Creating high-quality multiple-choice questions (MCQs) is vital in health education, particularly in fields like medical imaging. AI-based chatbots have emerged as a tool to automate this process. This study evaluates the applicability, difficulty, and discrimination indices of MCQs generated by various AI chatbots for medical imaging education.
80 MCQs were generated by seven AI-based chatbots (Claude 3, Claude 3.5, ChatGPT-3.5, ChatGPT-4.0, Copilot, Gemini, Turin Q, and Writesonic) using lecture materials. These questions were evaluated for relevance, accuracy, and originality by radiology faculty, and then administered to 56 students and 12 research assistants. The questions were analyzed using Miller's Pyramid to assess cognitive levels, with difficulty and discrimination indices calculated.
AI-based chatbots generated MCQs suitable for medical imaging education, with 72.5 % of the questions deemed appropriate.
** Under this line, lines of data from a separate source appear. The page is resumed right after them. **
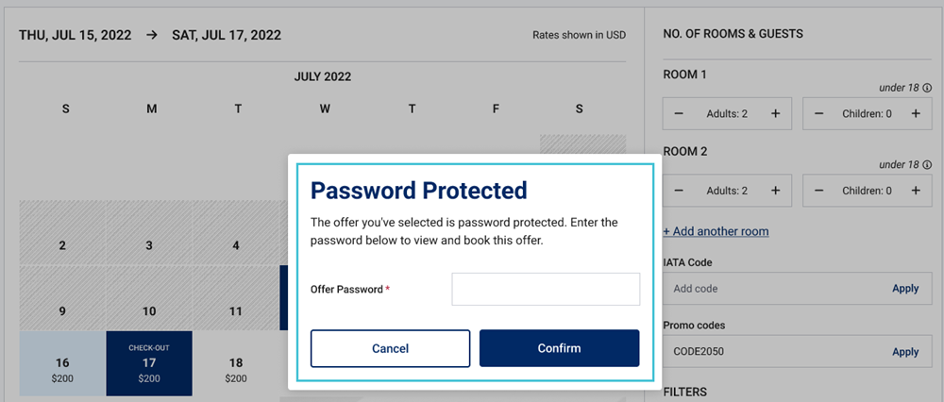This screenshot has height=402, width=944.
Task: Increase Adults count for Room 2
Action: [775, 191]

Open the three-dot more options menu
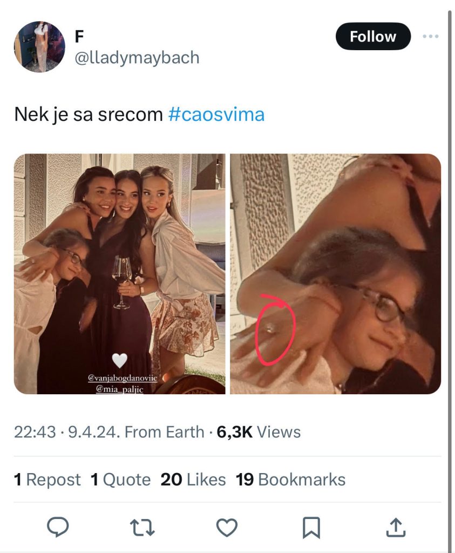[x=431, y=36]
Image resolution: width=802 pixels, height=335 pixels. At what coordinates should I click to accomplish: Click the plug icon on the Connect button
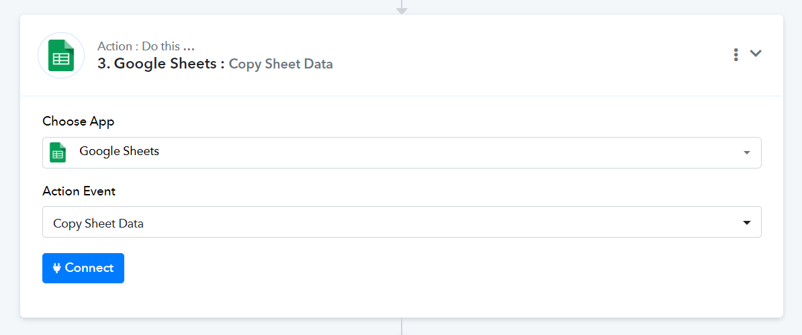[x=57, y=268]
Most questions assessed recall (79.31 %), suggesting that AI models excel at generating basic knowledge questions but struggle with higher cognitive skills. Differences in question quality were noted between chatbots, with Claude 3 being the most reliable. The difficulty index averaged 0.62, indicating a moderate level of difficulty, but some models produced easier questions.
AI chatbots show promise for automating MCQ creation in health education, though most questions focus on recall. For AI to fully support health education, further development is needed to improve question quality, especially in higher cognitive domains.
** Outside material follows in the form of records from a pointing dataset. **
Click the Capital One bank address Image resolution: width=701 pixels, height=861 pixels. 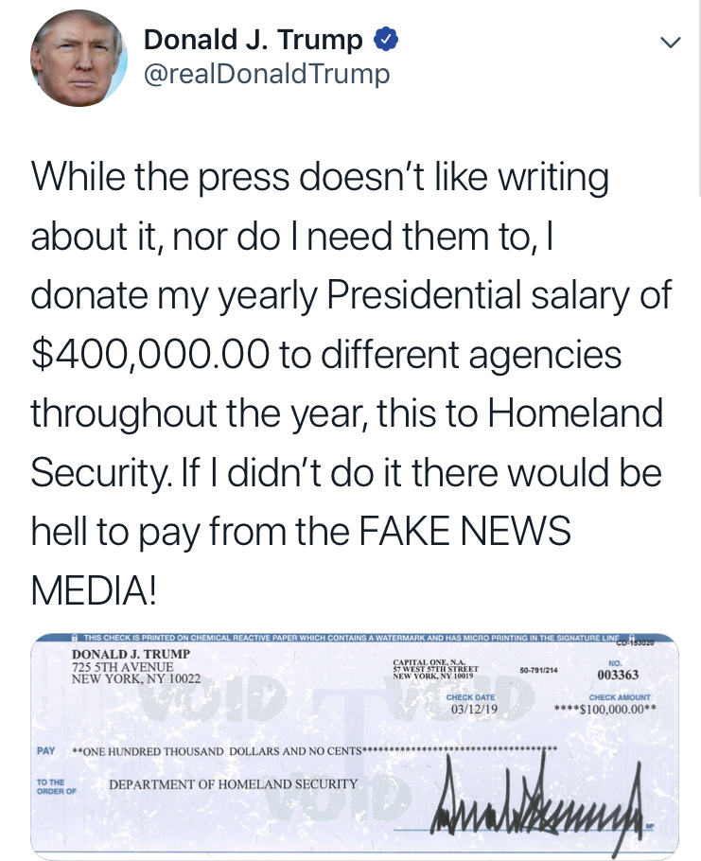coord(435,672)

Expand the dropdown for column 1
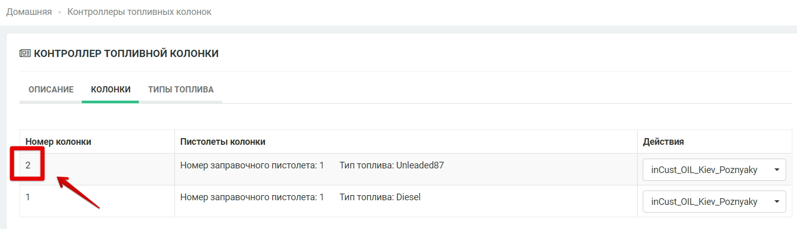point(714,202)
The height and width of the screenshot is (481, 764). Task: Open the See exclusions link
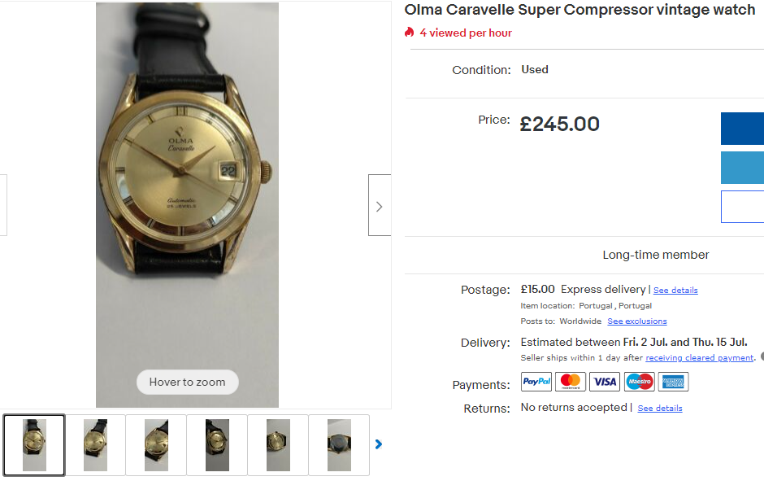click(637, 321)
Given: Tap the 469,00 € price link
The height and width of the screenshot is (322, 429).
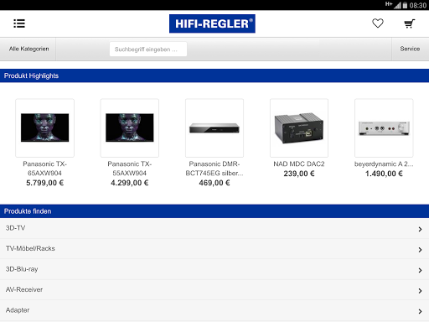Looking at the screenshot, I should tap(215, 183).
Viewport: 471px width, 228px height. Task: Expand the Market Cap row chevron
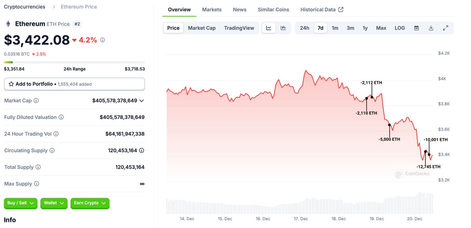click(x=142, y=100)
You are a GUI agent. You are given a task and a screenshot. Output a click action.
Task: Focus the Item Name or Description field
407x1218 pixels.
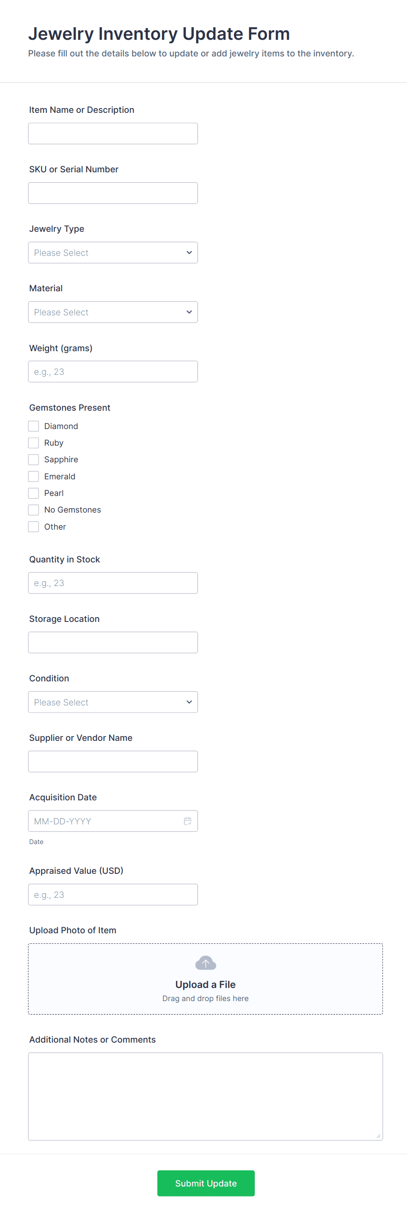[113, 134]
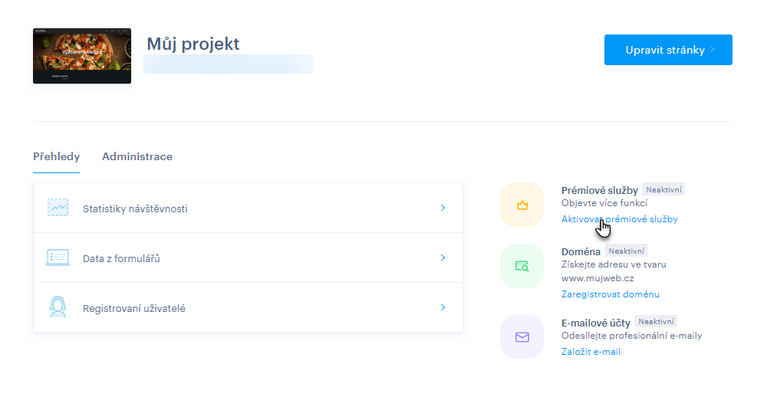Screen dimensions: 767x397
Task: Click the Statistiky návštěvnosti chart icon
Action: click(x=58, y=208)
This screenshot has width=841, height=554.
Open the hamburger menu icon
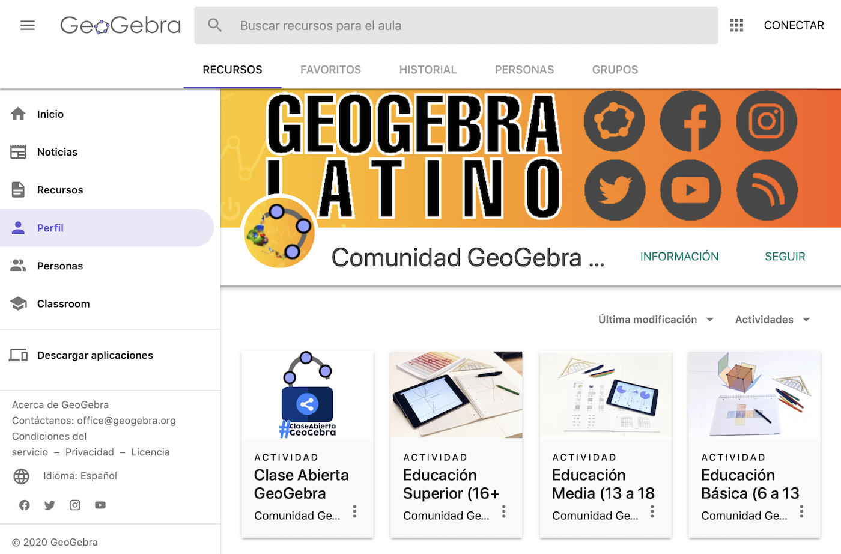[28, 25]
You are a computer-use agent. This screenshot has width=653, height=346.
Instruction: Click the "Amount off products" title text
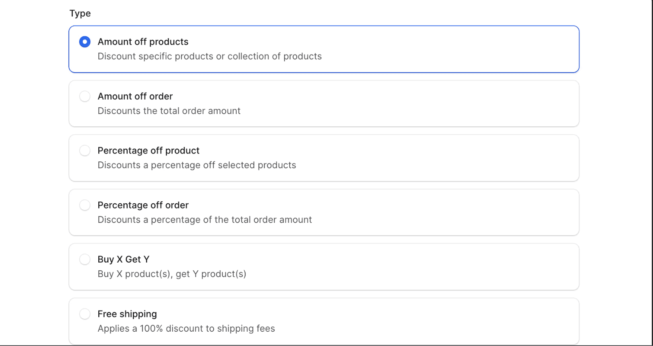click(143, 42)
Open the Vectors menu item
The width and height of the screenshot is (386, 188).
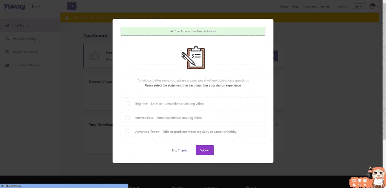tap(284, 7)
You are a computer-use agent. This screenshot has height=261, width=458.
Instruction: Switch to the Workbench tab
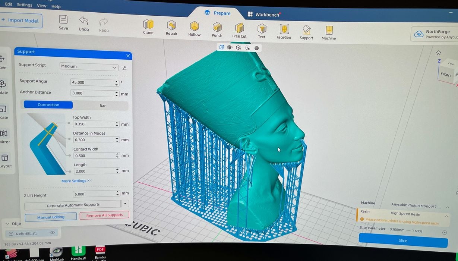coord(265,15)
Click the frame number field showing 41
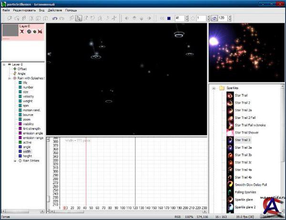This screenshot has height=220, width=286. point(179,19)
AI-based chatbots can support educators in generating MCQs, especially for assessing basic knowledge in medical imaging. While useful for saving time, expert review remains essential to ensure question quality and to address higher-level cognitive skills. Integrating AI tools into assessment workflows may enhance efficiency, provided there is appropriate oversight.
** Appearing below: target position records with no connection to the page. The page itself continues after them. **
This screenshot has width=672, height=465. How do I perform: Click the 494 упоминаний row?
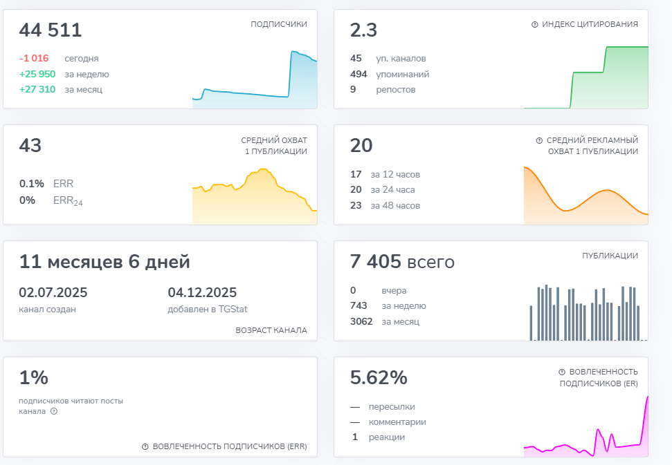390,75
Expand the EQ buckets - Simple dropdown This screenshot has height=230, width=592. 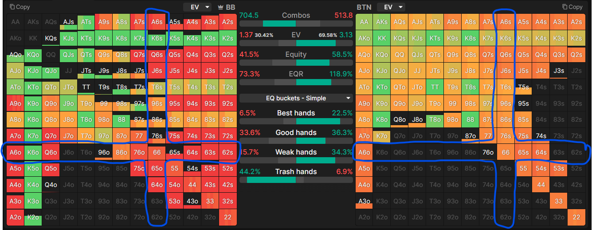pos(296,98)
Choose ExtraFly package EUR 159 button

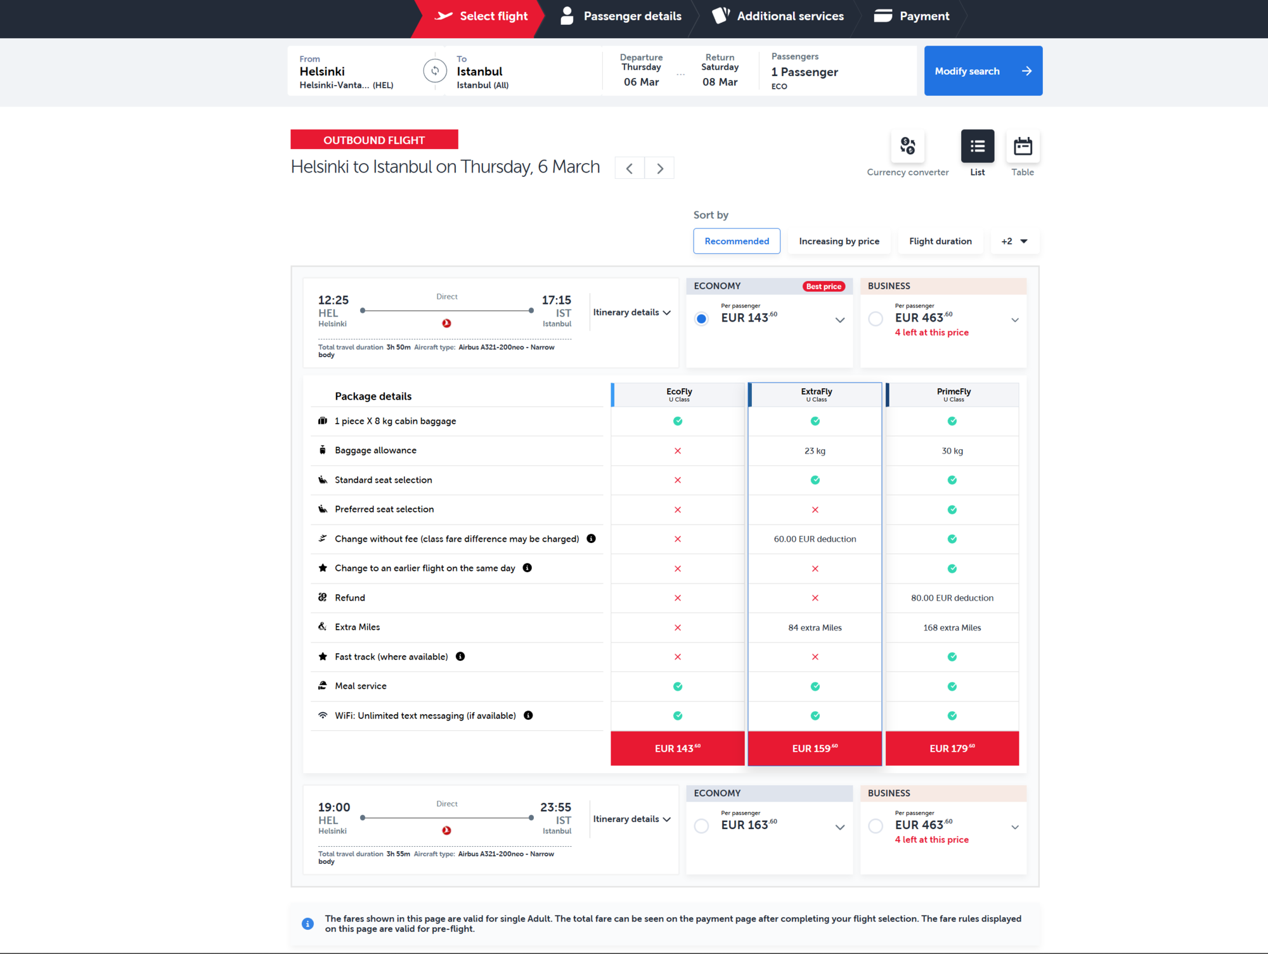pos(815,748)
创建高质量的多项选择题在健康教育中至关重要,尤其是在医学成像等领域。基于人工智能的聊天机器人已成为自动化这一过程的工具。本研究评估了各种人工智能聊天机器人生成的多项选择题在医学成像教育中的适用性、难度和区分度指标。
七个基于人工智能的聊天机器人(Claude 3、Claude 3.5、ChatGPT - 3.5、ChatGPT - 4.0、Copilot、Gemini、Turin Q和Writesonic)利用讲座材料生成了80道多项选择题。放射科教员对这些问题的相关性、准确性和原创性进行了评估,然后将其施测于56名学生和12名研究助理。使用米勒金字塔分析这些问题以评估认知水平,并计算难度和区分度指标。
基于人工智能的聊天机器人生成了适用于医学成像教育的多项选择题,72.5%的问题被认为是合适的。大多数问题考查回忆(79.31%),这表明人工智能模型在生成基础知识问题方面表现出色,但在更高认知技能方面存在困难。注意到不同聊天机器人生成的问题质量存在差异,Claude 3是最可靠的。难度指数平均为0.62,表明难度适中,但一些模型生成的问题较简单。
人工智能聊天机器人在健康教育中自动创建多项选择题方面显示出前景,不过大多数问题集中在回忆方面。为使人工智能充分支持健康教育,需要进一步发展以提高问题质量,特别是在更高认知领域。
基于人工智能的聊天机器人可以帮助教育工作者生成多项选择题,特别是用于评估医学成像中的基础知识。虽然有助于节省时间,但专家审查对于确保问题质量和解决更高层次的认知技能仍然至关重要。将人工智能工具整合到评估工作流程中可能会提高效率,前提是有适当的监督。